**Exercise data:**

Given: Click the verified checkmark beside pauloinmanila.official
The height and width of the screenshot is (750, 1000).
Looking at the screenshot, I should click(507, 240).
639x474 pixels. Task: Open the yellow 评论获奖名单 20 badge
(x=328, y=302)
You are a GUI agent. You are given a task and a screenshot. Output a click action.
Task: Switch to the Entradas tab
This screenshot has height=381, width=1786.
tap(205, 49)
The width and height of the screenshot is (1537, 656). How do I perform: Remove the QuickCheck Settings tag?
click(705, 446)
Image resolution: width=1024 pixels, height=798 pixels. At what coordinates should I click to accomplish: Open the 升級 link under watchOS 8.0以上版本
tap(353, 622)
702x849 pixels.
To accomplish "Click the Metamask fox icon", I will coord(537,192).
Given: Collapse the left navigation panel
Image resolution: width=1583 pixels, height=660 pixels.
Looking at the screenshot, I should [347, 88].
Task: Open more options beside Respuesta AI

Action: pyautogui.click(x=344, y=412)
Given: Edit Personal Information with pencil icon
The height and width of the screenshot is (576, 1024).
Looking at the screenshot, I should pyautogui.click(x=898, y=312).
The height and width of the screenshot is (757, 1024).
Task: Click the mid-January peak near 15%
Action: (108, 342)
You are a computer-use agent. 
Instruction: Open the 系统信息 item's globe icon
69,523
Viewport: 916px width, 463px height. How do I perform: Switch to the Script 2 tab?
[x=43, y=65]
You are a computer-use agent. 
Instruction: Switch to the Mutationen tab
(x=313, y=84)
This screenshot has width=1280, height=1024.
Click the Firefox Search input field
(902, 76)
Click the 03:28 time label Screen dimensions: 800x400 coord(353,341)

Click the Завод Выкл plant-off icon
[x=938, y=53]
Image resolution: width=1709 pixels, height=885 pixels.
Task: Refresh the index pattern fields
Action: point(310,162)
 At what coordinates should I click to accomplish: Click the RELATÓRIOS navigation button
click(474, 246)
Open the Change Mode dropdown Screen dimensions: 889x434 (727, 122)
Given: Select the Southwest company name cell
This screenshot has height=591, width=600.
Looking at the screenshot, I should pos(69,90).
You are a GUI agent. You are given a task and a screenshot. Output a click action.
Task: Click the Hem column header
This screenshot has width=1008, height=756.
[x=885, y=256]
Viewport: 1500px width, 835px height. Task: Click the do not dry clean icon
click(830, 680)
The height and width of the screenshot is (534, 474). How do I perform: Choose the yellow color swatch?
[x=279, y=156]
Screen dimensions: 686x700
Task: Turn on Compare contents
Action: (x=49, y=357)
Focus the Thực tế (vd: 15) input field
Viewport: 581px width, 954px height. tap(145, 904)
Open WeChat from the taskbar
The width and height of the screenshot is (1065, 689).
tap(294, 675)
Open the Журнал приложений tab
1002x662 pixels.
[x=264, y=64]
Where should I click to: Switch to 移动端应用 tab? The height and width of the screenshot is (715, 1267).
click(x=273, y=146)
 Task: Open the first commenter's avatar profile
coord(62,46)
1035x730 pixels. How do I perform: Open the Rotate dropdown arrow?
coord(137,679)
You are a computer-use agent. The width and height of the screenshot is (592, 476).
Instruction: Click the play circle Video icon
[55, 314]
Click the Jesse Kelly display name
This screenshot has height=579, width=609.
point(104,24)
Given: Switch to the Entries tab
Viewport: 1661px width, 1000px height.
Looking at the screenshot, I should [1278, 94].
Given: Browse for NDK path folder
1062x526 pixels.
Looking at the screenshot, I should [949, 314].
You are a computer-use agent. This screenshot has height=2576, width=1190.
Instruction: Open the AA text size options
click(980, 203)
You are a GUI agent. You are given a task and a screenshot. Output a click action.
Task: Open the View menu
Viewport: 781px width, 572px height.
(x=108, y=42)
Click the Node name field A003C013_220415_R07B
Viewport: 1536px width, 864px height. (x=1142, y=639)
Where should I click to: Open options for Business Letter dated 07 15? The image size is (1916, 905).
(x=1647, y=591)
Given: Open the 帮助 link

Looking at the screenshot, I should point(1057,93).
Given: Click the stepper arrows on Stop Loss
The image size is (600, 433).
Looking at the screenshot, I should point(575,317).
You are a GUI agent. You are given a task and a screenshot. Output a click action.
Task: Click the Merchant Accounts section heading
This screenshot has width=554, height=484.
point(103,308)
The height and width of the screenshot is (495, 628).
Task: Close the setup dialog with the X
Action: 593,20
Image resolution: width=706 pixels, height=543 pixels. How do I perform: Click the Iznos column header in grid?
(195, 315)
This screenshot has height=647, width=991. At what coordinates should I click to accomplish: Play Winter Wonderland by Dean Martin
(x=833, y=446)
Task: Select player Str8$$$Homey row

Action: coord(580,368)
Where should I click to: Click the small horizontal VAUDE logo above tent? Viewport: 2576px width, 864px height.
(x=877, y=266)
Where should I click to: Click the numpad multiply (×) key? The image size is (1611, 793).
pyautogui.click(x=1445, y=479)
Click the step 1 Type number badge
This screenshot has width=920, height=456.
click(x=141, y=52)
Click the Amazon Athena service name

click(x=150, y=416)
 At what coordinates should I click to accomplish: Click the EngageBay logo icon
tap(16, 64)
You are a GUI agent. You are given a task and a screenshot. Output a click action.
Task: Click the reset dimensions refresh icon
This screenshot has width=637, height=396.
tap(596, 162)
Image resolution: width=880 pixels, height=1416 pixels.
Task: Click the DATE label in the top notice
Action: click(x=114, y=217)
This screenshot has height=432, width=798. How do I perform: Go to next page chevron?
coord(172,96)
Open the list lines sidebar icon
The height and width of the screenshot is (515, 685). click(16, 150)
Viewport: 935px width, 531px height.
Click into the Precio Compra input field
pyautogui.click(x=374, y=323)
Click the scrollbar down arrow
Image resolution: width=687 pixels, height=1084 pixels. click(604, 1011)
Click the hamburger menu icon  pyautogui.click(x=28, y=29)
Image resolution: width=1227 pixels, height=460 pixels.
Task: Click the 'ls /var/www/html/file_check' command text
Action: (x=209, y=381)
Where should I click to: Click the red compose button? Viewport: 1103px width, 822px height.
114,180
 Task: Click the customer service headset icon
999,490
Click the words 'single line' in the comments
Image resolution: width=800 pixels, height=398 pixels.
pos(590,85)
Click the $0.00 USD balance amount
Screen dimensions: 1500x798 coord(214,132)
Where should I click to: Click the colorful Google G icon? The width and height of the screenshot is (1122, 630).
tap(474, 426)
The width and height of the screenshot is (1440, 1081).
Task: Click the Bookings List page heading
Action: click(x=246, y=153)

**Work to complete:**
Among the lines above, find the ones containing "computer" and copy them.

**Output for this task:**
You are a computer-use agent. 
You are a computer-use agent. 
You are a computer-use agent. The width and height of the screenshot is (592, 476).
You are a computer-use agent. This screenshot has height=2576, width=1190.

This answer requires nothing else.